I’m not a beef eater. (Or liver or lamb or pork for that matter. I also don’t drink milk.) I stick mostly to chicken, turkey and seafood. I’ve been eating this way for almost 13 years and when people ask me why, I tell them I did it for health reasons. Back when I was young and impressionable I attended a health seminar that touted the evils of beef and pork. The conference speakers really pushed a vegetarian lifestyle but I wasn’t that convinced. But they did catch my attention about meat and how it’s processed, etc. I suppose that can be true of any food these days.
I could go on and on about the food industry but this blog post is about Beef Stew. Specifically the Slow Cooker Beef Stew that I was more than happy to make for Eric. After all, he doesn’t get a treat like this very often. Unfortunately for him, unless he puts up a fight, it is chicken most nights.

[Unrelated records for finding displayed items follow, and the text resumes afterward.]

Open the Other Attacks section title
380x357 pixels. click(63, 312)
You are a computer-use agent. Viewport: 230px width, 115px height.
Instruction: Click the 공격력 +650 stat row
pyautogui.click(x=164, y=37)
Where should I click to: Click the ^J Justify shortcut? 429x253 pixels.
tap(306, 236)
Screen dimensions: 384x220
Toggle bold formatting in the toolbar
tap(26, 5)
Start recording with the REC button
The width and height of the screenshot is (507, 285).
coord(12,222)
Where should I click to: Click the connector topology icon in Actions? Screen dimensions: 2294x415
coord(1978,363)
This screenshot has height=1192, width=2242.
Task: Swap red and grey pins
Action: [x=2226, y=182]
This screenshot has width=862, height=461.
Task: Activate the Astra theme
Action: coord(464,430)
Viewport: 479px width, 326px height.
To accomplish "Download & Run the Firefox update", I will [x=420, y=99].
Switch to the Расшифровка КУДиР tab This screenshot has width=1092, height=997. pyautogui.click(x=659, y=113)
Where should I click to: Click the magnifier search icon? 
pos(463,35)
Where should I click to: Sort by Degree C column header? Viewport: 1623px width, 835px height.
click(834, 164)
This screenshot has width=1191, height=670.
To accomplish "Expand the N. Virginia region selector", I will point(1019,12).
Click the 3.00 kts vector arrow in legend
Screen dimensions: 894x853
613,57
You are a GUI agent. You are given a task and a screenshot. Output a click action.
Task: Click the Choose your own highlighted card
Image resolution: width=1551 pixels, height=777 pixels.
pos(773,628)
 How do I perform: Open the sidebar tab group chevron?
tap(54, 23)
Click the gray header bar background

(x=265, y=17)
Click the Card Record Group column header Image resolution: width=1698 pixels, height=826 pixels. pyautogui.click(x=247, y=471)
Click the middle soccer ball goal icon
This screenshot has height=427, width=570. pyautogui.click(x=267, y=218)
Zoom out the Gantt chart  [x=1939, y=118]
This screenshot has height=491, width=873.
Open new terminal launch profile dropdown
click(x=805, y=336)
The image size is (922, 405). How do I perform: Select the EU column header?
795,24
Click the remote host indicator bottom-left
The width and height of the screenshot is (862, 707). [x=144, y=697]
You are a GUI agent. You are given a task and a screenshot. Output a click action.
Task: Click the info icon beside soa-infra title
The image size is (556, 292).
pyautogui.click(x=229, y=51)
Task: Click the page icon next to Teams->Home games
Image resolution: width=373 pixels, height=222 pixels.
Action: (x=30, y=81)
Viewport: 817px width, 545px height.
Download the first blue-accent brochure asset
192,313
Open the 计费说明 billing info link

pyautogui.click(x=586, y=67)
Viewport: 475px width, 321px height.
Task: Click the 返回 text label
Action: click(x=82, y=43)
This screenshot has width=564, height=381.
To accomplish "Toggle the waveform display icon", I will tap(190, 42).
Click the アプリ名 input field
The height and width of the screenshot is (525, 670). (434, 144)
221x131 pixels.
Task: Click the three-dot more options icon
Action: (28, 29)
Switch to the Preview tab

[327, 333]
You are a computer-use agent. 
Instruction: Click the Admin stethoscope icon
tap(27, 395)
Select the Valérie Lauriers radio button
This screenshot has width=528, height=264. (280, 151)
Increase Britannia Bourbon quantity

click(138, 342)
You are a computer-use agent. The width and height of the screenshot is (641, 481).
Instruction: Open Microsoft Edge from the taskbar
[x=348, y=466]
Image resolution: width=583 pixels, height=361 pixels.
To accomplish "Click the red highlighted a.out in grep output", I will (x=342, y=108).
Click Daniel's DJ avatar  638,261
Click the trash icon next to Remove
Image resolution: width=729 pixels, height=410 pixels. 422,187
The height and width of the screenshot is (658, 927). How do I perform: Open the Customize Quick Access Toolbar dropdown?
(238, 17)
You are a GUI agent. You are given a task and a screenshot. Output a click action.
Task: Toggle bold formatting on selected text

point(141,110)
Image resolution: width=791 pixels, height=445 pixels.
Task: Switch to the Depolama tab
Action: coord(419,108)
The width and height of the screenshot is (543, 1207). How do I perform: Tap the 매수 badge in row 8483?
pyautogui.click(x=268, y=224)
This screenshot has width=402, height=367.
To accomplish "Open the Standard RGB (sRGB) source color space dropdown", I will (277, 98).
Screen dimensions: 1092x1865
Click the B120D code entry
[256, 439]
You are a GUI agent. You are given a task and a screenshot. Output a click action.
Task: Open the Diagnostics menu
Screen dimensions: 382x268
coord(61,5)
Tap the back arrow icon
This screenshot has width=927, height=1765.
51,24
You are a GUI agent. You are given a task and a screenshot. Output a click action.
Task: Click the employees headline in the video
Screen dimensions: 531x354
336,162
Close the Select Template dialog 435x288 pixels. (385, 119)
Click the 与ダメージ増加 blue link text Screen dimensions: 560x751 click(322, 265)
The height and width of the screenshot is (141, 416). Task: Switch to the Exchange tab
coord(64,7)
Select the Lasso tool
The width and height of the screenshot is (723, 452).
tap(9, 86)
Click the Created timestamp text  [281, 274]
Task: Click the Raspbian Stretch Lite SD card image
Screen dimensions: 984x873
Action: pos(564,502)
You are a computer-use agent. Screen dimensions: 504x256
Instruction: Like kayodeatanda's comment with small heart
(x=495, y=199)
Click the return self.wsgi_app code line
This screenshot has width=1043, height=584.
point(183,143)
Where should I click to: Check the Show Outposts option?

At work, my co-workers and I talk about food as much as we do about business. We love to eat, what can I say. This dish came to me via a recipe that my next door office mate made for her family. She doubled it to feed five and said it worked perfectly. I followed the recipe to the letter and only added a pinch more salt. Eric said he thought something was missing. Since I didn’t try it, I can’t say what that “something” could be. There are a ton of Beef Stew recipes out there. You can always use this one as a base and test different flavors out. Good luck and enjoy!
Slow Cooker Beef Stew
(Recipe from disneyfamily.com)
1 1/2 to 2 pounds beef stew meat, cut into 1 inch cubes
2 tbsp. all-purpose flour
1/2 tsp. salt
1/2 tsp. black pepper
1 1/2 c. beef broth
1 tsp. Worcestershire sauce
1 clove garlic, minced
1 bay leaf
1 teaspoon paprika
4 shiitake mushrooms, sliced (I couldn’t find shiitake and used baby Bellas – they worked great!)
2 medium carrots, sliced thick
2 medium potatoes, diced
1 small white onion, chopped
1 stalk celery, sliced
Mix together beef, flour, salt and pepper. Stir to coat meat. Add to crock pot with remaining ingredients.
Cover, cook on LOW for 10 to 12 hours or HIGH for 4 to 6 hours. (Note: I think this depends on the slow cooker. I turned my on high and it needed to cook for 8 hours.)